Task description.
Quote the material word for word, starting at its first line and ending at the line that contains "remove row is", with that line included.

Excerpted records.

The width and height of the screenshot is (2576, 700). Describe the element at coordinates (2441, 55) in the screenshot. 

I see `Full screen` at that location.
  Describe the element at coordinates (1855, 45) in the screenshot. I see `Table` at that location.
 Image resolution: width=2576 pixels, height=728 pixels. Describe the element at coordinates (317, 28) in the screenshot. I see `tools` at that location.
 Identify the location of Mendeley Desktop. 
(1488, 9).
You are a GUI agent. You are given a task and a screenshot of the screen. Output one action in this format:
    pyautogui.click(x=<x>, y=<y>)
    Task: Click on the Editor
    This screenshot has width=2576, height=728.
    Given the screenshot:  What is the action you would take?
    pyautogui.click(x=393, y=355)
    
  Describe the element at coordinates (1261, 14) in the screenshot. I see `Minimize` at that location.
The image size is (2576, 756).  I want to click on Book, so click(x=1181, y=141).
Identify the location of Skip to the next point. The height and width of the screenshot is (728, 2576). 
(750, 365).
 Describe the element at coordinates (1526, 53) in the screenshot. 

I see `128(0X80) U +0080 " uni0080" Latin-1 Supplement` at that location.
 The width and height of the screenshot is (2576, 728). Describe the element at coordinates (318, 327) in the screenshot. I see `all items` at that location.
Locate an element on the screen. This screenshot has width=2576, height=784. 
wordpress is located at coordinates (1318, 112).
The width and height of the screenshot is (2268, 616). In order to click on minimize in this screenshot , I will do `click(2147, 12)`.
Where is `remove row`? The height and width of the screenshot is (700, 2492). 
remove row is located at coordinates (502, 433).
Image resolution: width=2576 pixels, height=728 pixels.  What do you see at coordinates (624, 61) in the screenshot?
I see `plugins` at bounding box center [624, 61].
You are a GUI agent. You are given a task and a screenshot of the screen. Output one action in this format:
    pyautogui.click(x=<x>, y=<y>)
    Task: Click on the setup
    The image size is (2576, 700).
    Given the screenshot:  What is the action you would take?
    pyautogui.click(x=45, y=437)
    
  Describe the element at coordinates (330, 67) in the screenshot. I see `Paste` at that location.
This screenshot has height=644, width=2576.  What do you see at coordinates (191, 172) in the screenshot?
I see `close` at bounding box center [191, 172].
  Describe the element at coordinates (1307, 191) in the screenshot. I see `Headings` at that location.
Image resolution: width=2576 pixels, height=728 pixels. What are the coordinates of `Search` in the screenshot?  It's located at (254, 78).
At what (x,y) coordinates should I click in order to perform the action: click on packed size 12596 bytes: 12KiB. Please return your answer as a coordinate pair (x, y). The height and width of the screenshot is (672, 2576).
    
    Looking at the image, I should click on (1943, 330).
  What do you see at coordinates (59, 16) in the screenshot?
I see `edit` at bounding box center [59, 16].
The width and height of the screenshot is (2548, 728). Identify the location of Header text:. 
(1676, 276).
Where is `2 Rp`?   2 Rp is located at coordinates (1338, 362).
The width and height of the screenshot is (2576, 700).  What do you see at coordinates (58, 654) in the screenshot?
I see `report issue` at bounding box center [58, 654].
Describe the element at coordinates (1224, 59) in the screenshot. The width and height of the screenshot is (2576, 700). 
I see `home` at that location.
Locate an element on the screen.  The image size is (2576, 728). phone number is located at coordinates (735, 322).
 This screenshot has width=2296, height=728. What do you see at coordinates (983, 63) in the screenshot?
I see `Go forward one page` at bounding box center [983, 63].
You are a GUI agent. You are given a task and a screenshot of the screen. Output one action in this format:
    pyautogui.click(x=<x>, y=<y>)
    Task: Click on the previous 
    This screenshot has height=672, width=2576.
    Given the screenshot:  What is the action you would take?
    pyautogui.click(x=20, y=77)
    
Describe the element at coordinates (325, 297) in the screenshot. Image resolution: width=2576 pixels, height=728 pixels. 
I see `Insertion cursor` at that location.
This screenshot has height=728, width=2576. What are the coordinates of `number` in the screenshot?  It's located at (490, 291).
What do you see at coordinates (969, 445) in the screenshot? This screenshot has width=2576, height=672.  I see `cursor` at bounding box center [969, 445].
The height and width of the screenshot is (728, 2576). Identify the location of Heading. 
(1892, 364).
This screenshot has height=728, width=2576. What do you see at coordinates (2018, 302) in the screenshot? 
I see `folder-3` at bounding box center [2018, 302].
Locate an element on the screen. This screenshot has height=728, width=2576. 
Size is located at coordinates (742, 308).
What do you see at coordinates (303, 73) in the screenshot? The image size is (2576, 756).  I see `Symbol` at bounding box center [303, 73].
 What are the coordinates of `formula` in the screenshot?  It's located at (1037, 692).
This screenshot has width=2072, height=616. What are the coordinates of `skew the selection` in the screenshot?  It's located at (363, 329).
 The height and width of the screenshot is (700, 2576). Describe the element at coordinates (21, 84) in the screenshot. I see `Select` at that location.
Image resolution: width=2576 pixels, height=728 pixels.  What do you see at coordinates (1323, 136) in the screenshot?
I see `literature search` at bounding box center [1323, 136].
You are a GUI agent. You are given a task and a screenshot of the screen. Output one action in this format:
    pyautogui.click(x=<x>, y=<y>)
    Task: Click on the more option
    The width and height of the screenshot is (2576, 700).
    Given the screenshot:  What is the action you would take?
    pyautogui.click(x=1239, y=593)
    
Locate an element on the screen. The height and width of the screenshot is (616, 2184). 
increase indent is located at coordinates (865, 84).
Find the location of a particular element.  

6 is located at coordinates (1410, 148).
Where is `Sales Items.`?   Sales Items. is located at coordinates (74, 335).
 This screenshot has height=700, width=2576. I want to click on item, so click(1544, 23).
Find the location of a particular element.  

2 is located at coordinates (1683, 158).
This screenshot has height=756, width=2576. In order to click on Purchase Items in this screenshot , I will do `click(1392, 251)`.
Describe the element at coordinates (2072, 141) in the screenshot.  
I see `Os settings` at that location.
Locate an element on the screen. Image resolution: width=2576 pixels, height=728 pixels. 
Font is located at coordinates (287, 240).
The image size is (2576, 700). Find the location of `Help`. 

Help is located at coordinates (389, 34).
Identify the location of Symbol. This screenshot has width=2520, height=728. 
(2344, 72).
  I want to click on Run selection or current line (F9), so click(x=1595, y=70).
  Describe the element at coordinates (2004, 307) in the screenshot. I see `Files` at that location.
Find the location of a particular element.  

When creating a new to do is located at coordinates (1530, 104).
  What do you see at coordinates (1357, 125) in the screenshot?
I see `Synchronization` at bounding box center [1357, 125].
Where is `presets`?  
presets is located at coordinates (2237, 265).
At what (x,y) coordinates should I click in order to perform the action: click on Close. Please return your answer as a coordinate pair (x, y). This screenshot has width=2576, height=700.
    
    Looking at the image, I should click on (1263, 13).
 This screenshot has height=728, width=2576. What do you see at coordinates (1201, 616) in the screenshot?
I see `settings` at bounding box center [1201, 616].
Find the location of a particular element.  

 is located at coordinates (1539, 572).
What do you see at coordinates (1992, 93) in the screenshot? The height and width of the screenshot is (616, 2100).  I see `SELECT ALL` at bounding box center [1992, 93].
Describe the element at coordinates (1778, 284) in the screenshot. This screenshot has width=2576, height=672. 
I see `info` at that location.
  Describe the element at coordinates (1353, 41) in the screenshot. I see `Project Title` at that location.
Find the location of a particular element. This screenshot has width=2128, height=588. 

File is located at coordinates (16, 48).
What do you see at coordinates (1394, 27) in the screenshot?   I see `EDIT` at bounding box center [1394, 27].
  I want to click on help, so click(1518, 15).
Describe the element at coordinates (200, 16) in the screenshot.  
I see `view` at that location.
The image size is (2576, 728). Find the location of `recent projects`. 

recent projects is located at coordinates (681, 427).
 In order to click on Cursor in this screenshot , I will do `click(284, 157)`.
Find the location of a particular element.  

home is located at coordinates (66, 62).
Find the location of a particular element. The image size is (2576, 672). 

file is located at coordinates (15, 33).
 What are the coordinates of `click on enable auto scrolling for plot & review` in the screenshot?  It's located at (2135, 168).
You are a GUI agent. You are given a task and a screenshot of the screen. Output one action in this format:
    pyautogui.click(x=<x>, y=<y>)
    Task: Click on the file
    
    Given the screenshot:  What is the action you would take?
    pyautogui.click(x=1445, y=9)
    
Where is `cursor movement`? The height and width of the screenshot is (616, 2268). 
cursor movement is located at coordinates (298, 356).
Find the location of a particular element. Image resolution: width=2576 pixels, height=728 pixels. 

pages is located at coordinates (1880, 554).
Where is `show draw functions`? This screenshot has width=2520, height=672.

Full response.
The width and height of the screenshot is (2576, 700). Describe the element at coordinates (2441, 55) in the screenshot. 

I see `Full screen` at that location.
  Describe the element at coordinates (1855, 45) in the screenshot. I see `Table` at that location.
 Image resolution: width=2576 pixels, height=728 pixels. Describe the element at coordinates (317, 28) in the screenshot. I see `tools` at that location.
 Identify the location of Mendeley Desktop. 
(1488, 9).
You are a GUI agent. You are given a task and a screenshot of the screen. Output one action in this format:
    pyautogui.click(x=<x>, y=<y>)
    Task: Click on the Editor
    This screenshot has width=2576, height=728.
    Given the screenshot:  What is the action you would take?
    pyautogui.click(x=393, y=355)
    
  Describe the element at coordinates (1261, 14) in the screenshot. I see `Minimize` at that location.
The image size is (2576, 756).  I want to click on Book, so click(x=1181, y=141).
Identify the location of Skip to the next point. The height and width of the screenshot is (728, 2576). 
(750, 365).
 Describe the element at coordinates (1526, 53) in the screenshot. 

I see `128(0X80) U +0080 " uni0080" Latin-1 Supplement` at that location.
 The width and height of the screenshot is (2576, 728). Describe the element at coordinates (318, 327) in the screenshot. I see `all items` at that location.
Locate an element on the screen. This screenshot has width=2576, height=784. 
wordpress is located at coordinates (1318, 112).
The width and height of the screenshot is (2268, 616). In order to click on minimize in this screenshot , I will do `click(2147, 12)`.
Where is `remove row`? The height and width of the screenshot is (700, 2492). 
remove row is located at coordinates (502, 433).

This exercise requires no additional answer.